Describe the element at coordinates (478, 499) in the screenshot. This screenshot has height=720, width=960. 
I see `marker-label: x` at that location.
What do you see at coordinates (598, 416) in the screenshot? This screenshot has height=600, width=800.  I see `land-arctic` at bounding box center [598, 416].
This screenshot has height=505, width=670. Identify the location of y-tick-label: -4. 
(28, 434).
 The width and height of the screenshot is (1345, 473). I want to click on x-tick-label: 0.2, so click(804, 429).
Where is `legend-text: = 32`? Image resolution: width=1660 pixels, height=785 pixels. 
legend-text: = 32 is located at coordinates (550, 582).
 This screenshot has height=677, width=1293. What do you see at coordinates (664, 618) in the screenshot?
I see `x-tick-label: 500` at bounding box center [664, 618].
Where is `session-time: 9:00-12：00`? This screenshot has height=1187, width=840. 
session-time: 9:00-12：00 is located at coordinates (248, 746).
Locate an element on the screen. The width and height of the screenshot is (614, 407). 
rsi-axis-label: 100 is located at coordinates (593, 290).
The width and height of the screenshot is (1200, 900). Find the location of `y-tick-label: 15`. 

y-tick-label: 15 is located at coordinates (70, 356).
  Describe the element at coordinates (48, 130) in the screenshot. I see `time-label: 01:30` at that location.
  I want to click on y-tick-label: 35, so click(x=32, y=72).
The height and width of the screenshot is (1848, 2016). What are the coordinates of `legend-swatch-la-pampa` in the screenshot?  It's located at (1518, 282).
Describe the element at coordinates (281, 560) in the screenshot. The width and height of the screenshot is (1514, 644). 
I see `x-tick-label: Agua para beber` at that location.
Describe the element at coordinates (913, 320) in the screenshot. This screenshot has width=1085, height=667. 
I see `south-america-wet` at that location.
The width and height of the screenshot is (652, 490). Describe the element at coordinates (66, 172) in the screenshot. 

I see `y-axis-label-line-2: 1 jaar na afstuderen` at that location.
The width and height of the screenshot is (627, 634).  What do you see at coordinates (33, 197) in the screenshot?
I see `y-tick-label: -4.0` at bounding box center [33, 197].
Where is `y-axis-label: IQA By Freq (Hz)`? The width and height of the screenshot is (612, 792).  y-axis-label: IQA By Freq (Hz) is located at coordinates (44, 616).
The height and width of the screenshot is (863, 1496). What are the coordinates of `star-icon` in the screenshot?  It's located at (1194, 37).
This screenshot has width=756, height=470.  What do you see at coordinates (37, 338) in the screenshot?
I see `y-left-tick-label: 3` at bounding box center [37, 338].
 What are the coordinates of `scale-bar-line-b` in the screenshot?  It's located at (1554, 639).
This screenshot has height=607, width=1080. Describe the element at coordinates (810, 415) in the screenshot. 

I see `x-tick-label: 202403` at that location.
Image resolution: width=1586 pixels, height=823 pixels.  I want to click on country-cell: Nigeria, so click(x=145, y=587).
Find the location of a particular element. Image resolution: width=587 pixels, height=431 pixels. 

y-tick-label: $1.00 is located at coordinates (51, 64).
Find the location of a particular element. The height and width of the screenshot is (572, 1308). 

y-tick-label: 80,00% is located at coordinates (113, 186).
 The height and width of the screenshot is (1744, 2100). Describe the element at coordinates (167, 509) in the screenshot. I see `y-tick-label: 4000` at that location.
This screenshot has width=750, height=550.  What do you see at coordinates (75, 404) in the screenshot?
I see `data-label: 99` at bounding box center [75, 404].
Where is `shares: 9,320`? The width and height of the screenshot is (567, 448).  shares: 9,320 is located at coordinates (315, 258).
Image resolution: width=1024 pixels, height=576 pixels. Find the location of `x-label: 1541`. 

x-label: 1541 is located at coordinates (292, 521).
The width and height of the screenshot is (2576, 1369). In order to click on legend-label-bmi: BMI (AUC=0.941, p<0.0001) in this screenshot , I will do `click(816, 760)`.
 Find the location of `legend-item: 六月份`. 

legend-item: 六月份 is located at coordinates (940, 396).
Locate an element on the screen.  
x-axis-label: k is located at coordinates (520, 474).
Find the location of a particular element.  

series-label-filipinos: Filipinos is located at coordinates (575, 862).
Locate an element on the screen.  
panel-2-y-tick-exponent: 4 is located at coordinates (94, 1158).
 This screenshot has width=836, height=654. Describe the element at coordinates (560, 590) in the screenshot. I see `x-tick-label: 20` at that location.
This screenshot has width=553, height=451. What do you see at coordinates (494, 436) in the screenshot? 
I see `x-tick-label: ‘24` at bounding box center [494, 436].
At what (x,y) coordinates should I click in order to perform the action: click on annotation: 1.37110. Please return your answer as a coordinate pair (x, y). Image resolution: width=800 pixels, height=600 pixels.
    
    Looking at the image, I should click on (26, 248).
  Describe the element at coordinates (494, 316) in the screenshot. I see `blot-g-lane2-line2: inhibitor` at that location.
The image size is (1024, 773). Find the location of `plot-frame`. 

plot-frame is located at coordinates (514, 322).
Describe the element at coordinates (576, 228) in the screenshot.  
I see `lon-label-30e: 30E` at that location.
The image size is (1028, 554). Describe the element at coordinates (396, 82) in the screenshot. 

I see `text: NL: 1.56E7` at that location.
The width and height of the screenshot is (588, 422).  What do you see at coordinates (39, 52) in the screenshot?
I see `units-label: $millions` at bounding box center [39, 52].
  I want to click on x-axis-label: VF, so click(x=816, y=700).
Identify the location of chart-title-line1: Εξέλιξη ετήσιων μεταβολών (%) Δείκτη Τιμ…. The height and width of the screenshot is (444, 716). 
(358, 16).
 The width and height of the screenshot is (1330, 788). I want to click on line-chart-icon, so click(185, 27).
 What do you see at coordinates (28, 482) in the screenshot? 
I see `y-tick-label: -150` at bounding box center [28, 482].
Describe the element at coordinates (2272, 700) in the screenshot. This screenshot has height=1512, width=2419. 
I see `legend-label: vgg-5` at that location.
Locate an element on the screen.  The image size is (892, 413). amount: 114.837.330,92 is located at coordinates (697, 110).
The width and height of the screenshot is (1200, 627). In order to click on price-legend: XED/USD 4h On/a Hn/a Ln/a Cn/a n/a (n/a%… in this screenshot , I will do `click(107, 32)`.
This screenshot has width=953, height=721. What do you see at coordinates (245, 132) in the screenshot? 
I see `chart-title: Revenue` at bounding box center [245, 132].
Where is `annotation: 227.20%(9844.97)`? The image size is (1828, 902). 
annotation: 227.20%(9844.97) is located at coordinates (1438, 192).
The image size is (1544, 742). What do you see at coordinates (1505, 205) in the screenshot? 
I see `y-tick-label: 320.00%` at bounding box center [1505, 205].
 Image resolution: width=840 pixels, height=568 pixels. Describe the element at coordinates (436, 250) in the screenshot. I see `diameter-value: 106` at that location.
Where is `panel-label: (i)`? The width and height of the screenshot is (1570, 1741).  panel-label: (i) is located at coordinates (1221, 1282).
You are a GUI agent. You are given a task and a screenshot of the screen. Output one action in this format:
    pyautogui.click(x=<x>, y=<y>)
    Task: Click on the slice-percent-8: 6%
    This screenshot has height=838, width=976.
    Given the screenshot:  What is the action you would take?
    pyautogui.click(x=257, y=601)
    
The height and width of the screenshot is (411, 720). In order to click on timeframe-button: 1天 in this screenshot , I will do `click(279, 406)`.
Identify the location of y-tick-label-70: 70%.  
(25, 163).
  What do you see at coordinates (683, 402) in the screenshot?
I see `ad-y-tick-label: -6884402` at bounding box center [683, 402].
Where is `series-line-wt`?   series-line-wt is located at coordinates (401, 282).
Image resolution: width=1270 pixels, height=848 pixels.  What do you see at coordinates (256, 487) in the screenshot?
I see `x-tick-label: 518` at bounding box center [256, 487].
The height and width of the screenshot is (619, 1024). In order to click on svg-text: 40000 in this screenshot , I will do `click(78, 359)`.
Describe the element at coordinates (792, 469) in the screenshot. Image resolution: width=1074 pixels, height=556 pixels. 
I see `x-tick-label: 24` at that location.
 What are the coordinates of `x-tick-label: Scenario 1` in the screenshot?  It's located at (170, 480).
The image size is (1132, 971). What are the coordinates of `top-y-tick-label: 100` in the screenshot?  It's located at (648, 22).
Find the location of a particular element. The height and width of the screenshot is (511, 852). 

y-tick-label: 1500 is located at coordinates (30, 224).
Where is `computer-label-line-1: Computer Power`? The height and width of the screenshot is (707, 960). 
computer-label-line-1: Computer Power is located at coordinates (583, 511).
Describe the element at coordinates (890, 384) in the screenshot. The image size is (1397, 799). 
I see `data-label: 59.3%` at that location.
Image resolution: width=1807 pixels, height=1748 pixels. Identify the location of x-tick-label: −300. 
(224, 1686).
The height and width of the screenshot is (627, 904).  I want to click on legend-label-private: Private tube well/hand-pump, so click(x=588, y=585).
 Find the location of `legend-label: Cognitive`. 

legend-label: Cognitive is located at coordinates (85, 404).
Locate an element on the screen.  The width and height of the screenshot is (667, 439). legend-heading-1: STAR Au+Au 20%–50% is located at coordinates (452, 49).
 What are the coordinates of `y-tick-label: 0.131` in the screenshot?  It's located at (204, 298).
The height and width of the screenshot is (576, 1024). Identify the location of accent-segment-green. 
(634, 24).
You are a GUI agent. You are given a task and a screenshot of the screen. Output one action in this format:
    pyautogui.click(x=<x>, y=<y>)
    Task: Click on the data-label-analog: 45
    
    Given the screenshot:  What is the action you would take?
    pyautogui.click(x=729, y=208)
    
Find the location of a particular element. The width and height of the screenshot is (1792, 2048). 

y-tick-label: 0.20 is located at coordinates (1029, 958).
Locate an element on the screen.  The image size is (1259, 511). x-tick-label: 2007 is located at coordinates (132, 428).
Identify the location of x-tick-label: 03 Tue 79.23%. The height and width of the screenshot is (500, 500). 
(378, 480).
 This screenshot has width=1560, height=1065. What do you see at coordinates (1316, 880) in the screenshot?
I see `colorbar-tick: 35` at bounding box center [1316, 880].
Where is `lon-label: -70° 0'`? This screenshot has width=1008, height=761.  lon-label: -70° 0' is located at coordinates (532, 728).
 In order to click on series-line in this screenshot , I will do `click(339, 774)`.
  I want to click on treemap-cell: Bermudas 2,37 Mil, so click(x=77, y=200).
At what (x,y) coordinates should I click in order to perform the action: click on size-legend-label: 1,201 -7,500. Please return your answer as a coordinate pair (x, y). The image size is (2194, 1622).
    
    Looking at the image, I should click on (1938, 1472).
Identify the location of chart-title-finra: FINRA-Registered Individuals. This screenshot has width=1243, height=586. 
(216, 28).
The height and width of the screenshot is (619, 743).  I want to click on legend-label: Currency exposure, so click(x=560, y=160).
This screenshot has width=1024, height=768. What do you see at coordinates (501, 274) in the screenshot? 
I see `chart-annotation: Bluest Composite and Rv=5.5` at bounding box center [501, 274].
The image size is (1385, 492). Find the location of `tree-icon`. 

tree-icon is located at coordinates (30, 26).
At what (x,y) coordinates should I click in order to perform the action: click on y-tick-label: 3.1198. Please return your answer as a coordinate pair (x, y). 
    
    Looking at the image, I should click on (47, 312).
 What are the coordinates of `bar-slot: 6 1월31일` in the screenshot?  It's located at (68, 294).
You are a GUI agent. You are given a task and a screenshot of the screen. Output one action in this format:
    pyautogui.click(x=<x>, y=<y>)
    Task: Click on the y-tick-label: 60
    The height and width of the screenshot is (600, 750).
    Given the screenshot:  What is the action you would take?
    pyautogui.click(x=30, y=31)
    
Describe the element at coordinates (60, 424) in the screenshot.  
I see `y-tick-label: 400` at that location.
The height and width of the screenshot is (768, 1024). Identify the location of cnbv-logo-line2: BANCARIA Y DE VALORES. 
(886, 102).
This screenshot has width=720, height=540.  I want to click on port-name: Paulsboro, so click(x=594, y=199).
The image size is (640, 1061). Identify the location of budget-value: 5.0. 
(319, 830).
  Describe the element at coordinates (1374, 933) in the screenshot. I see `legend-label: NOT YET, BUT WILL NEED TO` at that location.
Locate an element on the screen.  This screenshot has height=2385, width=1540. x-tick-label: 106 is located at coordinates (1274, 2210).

→ EXERCISE BRIEF
Please print the data above word for word, from its first line through the line containing "rsi-axis-label: 100 is", inclusive.

→ FINISHED TASK
Describe the element at coordinates (478, 499) in the screenshot. This screenshot has height=720, width=960. 
I see `marker-label: x` at that location.
What do you see at coordinates (598, 416) in the screenshot? This screenshot has height=600, width=800.  I see `land-arctic` at bounding box center [598, 416].
This screenshot has height=505, width=670. Identify the location of y-tick-label: -4. 
(28, 434).
 The width and height of the screenshot is (1345, 473). I want to click on x-tick-label: 0.2, so click(804, 429).
Where is `legend-text: = 32`? Image resolution: width=1660 pixels, height=785 pixels. 
legend-text: = 32 is located at coordinates (550, 582).
 This screenshot has height=677, width=1293. What do you see at coordinates (664, 618) in the screenshot?
I see `x-tick-label: 500` at bounding box center [664, 618].
Where is `session-time: 9:00-12：00`? This screenshot has height=1187, width=840. 
session-time: 9:00-12：00 is located at coordinates (248, 746).
Locate an element on the screen. The width and height of the screenshot is (614, 407). 
rsi-axis-label: 100 is located at coordinates (593, 290).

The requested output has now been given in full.